*Problem description*: In full and without edits, write out the data that follows.

*Task data*:
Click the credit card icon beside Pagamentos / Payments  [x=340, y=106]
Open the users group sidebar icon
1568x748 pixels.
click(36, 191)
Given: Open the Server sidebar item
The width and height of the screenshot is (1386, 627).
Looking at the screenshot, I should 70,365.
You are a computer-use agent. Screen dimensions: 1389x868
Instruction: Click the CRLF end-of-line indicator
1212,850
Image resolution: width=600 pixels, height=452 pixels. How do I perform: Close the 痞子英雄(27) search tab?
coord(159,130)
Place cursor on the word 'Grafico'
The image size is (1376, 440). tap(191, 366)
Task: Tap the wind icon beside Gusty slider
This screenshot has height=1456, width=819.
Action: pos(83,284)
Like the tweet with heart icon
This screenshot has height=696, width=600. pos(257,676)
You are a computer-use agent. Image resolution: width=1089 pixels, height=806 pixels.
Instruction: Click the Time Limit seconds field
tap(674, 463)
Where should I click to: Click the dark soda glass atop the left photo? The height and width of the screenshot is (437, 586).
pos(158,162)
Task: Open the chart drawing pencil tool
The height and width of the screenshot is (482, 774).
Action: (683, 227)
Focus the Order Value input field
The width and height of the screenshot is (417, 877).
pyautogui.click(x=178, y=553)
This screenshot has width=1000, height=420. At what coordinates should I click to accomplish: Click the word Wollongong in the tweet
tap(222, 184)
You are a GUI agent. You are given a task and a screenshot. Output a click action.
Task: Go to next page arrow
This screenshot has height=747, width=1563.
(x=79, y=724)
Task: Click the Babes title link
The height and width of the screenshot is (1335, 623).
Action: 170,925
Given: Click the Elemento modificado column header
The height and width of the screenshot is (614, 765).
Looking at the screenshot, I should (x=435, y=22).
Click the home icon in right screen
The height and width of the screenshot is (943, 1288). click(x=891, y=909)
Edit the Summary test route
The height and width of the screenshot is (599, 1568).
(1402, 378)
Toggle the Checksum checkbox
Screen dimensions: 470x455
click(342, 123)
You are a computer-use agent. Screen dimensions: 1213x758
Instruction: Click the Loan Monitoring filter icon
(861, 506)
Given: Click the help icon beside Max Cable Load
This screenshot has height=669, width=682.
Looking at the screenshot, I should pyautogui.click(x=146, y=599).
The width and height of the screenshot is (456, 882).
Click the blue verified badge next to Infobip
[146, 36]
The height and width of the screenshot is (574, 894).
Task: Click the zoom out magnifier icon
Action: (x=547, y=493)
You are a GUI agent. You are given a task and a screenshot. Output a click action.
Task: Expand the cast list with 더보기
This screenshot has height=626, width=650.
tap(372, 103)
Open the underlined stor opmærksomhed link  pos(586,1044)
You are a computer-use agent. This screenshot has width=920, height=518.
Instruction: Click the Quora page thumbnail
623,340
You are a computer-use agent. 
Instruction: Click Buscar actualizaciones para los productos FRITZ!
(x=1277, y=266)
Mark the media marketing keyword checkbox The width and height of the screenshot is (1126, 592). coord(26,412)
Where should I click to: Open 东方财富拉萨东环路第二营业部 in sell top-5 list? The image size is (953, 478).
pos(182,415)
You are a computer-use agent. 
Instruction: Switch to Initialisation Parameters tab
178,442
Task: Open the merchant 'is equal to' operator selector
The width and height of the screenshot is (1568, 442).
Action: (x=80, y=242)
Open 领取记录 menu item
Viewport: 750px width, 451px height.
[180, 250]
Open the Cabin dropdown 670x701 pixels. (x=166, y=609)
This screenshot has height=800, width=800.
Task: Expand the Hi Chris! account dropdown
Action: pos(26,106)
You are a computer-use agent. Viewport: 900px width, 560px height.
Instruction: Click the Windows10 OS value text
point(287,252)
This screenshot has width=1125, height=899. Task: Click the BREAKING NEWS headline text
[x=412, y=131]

*Your solution*:
Click the credit card icon beside Pagamentos / Payments  [x=340, y=106]
Open the users group sidebar icon
1568x748 pixels.
click(36, 191)
Given: Open the Server sidebar item
The width and height of the screenshot is (1386, 627).
Looking at the screenshot, I should 70,365.
You are a computer-use agent. Screen dimensions: 1389x868
Instruction: Click the CRLF end-of-line indicator
1212,850
Image resolution: width=600 pixels, height=452 pixels. How do I perform: Close the 痞子英雄(27) search tab?
coord(159,130)
Place cursor on the word 'Grafico'
The image size is (1376, 440). tap(191, 366)
Task: Tap the wind icon beside Gusty slider
This screenshot has height=1456, width=819.
Action: pos(83,284)
Like the tweet with heart icon
This screenshot has height=696, width=600. pos(257,676)
You are a computer-use agent. Image resolution: width=1089 pixels, height=806 pixels.
Instruction: Click the Time Limit seconds field
tap(674, 463)
Where should I click to: Click the dark soda glass atop the left photo? The height and width of the screenshot is (437, 586).
pos(158,162)
Task: Open the chart drawing pencil tool
The height and width of the screenshot is (482, 774).
Action: (683, 227)
Focus the Order Value input field
The width and height of the screenshot is (417, 877).
pyautogui.click(x=178, y=553)
This screenshot has width=1000, height=420. At what coordinates should I click to accomplish: Click the word Wollongong in the tweet
tap(222, 184)
You are a GUI agent. You are given a task and a screenshot. Output a click action.
Task: Go to next page arrow
This screenshot has height=747, width=1563.
(x=79, y=724)
Task: Click the Babes title link
The height and width of the screenshot is (1335, 623).
Action: 170,925
Given: Click the Elemento modificado column header
The height and width of the screenshot is (614, 765).
Looking at the screenshot, I should (x=435, y=22).
Click the home icon in right screen
The height and width of the screenshot is (943, 1288). click(x=891, y=909)
Edit the Summary test route
The height and width of the screenshot is (599, 1568).
(1402, 378)
Toggle the Checksum checkbox
Screen dimensions: 470x455
click(342, 123)
You are a computer-use agent. Screen dimensions: 1213x758
Instruction: Click the Loan Monitoring filter icon
(861, 506)
Given: Click the help icon beside Max Cable Load
This screenshot has height=669, width=682.
Looking at the screenshot, I should pyautogui.click(x=146, y=599).
The width and height of the screenshot is (456, 882).
Click the blue verified badge next to Infobip
[146, 36]
The height and width of the screenshot is (574, 894).
Task: Click the zoom out magnifier icon
Action: (x=547, y=493)
You are a GUI agent. You are given a task and a screenshot. Output a click action.
Task: Expand the cast list with 더보기
This screenshot has height=626, width=650.
tap(372, 103)
Open the underlined stor opmærksomhed link  pos(586,1044)
You are a computer-use agent. This screenshot has width=920, height=518.
Instruction: Click the Quora page thumbnail
623,340
You are a computer-use agent. 
Instruction: Click Buscar actualizaciones para los productos FRITZ!
(x=1277, y=266)
Mark the media marketing keyword checkbox The width and height of the screenshot is (1126, 592). coord(26,412)
Where should I click to: Open 东方财富拉萨东环路第二营业部 in sell top-5 list? The image size is (953, 478).
pos(182,415)
You are a computer-use agent. 
Instruction: Switch to Initialisation Parameters tab
178,442
Task: Open the merchant 'is equal to' operator selector
The width and height of the screenshot is (1568, 442).
Action: (x=80, y=242)
Open 领取记录 menu item
Viewport: 750px width, 451px height.
[180, 250]
Open the Cabin dropdown 670x701 pixels. (x=166, y=609)
This screenshot has height=800, width=800.
Task: Expand the Hi Chris! account dropdown
Action: pos(26,106)
You are a computer-use agent. Viewport: 900px width, 560px height.
Instruction: Click the Windows10 OS value text
point(287,252)
This screenshot has width=1125, height=899. Task: Click the BREAKING NEWS headline text
[x=412, y=131]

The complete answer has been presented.